Records supplied =>
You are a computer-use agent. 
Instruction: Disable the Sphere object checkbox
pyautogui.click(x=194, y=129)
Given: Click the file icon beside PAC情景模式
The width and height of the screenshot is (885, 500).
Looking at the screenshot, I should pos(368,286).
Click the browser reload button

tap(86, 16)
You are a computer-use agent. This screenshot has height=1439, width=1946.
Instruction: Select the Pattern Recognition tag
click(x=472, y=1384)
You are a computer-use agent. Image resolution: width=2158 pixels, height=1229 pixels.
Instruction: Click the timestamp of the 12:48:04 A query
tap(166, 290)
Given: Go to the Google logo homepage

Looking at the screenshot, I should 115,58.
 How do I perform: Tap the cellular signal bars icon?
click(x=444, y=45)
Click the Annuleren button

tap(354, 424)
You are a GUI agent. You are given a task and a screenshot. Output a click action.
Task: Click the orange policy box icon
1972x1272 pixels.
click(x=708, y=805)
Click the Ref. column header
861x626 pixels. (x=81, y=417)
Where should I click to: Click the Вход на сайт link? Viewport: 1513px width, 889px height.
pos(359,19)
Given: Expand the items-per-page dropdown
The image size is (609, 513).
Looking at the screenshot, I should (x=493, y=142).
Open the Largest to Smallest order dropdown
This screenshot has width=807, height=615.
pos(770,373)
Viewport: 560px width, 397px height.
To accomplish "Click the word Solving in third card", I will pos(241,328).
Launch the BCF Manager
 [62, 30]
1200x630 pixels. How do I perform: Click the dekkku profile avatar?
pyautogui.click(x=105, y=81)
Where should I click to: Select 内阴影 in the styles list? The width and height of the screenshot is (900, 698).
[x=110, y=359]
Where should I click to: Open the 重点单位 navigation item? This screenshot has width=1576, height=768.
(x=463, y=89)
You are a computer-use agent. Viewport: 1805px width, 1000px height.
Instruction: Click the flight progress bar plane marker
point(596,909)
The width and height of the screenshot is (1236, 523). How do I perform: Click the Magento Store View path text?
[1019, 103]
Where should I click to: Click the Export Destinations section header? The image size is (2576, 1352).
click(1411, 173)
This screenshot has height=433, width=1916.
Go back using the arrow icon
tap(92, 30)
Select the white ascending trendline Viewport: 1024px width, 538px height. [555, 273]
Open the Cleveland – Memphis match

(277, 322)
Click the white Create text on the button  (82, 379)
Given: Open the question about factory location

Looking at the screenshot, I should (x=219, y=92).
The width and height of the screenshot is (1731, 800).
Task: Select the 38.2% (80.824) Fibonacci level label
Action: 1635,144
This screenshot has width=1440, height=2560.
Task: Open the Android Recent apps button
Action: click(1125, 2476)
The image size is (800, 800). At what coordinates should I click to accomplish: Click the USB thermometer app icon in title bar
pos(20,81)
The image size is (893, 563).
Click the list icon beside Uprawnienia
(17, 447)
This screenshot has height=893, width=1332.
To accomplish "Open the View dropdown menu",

Action item => A single number is the expected answer: how many lines of the records above contain the word "dropdown".

Result for this exercise => 3